After 30 years with the U.S. Postal Service – including the last 18 as Lecompton postmaster – Bahnmaier is calling it a career.

“It’s been a wonderful ride,” Bahnmaier said this week, between taking care of customers at the counter and answering phone calls at her desk.

It’s a ride that began in 1976 when Bahnmaier started as a rural Lawrence letter carrier.

“I’ve driven in snowdrifts that were up to the middle of the door,” Bahnmaier said. “I had three flat tires in one day.”

Bahnmaier once even found herself assisting with a cattle drive. Rural resident I.J. Stoneback asked her to drive her car behind cattle he was moving through the area of what’s now Clinton Parkway and Wakarusa Drive.

“I’ve had some funny experiences,” Bahnmaier said. “I had a lot of good customers who would look after me. They would worry about you if you weren’t around, and I really appreciated that.”
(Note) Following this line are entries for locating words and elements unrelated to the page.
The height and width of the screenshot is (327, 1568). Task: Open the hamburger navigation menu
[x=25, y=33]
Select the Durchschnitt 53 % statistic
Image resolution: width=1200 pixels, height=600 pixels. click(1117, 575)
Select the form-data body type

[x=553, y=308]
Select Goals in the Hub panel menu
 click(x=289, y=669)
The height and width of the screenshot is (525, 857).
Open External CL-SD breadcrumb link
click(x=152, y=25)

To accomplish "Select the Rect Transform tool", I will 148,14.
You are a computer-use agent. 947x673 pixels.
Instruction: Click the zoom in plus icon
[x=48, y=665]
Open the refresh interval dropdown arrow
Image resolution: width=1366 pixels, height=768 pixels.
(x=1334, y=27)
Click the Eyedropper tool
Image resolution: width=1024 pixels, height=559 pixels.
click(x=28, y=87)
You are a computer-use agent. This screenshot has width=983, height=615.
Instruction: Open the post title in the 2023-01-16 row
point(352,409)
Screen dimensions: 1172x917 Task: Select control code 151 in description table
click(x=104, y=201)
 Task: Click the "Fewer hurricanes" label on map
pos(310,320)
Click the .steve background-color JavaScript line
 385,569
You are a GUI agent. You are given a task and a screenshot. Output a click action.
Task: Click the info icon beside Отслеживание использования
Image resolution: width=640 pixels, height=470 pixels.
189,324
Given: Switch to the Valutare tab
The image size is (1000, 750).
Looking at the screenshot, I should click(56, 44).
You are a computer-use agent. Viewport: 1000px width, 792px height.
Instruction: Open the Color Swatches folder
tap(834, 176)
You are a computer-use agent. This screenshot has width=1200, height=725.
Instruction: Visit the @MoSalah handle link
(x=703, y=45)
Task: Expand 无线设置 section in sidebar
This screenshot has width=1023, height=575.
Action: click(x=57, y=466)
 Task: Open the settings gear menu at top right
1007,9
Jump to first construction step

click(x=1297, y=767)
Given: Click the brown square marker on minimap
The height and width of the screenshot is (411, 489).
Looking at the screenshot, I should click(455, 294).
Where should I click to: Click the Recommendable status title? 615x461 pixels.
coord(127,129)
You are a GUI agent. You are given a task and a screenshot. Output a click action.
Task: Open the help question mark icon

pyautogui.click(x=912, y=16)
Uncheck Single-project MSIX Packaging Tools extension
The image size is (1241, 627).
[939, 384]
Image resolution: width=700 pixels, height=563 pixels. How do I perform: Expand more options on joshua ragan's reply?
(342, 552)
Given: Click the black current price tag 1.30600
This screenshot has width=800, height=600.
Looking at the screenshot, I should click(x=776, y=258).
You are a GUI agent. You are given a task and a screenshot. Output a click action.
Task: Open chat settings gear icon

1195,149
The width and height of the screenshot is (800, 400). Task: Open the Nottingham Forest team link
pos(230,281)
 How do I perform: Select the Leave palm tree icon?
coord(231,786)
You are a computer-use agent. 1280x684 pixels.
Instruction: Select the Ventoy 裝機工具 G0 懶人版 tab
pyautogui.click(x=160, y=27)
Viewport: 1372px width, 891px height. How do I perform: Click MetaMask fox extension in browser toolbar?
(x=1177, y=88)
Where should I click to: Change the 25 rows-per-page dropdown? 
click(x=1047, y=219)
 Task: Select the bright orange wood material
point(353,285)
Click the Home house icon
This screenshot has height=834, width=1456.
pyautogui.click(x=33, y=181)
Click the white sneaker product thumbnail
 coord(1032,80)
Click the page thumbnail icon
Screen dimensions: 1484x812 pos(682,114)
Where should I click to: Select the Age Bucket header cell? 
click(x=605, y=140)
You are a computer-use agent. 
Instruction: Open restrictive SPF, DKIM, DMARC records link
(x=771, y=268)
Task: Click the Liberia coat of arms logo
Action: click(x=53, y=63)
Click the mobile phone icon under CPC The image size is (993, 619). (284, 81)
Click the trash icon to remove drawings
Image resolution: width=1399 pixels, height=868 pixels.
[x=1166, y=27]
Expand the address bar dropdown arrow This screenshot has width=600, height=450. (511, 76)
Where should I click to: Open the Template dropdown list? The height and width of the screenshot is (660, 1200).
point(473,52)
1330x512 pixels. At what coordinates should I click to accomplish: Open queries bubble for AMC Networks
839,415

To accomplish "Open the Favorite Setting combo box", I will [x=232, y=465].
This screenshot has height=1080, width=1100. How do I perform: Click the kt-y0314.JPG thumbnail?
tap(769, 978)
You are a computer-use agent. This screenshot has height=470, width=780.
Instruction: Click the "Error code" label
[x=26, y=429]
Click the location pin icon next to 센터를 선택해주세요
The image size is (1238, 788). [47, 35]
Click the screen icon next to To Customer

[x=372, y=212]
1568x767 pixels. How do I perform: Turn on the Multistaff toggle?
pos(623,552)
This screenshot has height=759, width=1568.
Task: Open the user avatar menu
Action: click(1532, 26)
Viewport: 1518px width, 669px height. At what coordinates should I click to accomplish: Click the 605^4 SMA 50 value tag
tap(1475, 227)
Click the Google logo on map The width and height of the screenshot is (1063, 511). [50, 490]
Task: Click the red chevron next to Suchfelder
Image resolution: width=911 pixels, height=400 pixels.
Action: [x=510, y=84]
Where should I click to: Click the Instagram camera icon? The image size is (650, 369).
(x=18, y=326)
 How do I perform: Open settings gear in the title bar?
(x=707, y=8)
In 1985, Bahnmaier became a rural carrier in the Lecompton-Stull area and three years later was named postmaster. She has overseen an office that includes a clerk and two carriers and serves about 3,500 customers. She said she has enjoyed a strong friendship with those customers as well as providing services for them.

Vicki Bahnmaier, Lecompton postmaster, waves at a passer-by outside the post office. Bahnmaier will retire Jan. 1, after 18 years as postmaster in the town about 10 miles northwest of Lawrence.

One thing Bahnmaier hasn’t enjoyed, however, has been entering the computer age.

“The switch to computers has been difficult for me because I’m older and I didn’t have a computer at home,” Bahnmaier said. “I could do my paperwork faster manually.”

Bahnmaier, 60, lives in Lecompton and plans to take it easy, at least during her first year of retirement. In September she will travel with a friend to Africa.

“I’m not planning on doing too much before then,” she said.

Judging from comments postal patrons have written in a memory book at the post office counter, Bahnmaier will be missed.

In addition to her postmaster job, Bahnmaier is a regular community volunteer and has delivered meals to senior citizens, Lecompton resident Opal Goodrick said.

“She’s so sweet and accommodating,” Goodrick said. “She always has time to ask you about your health and wish you a good day before you go out the door. I’m sure going to miss her downtown.”

Lecompton’s interim postmaster will be Bahnmaier’s clerk, Elaine Crain.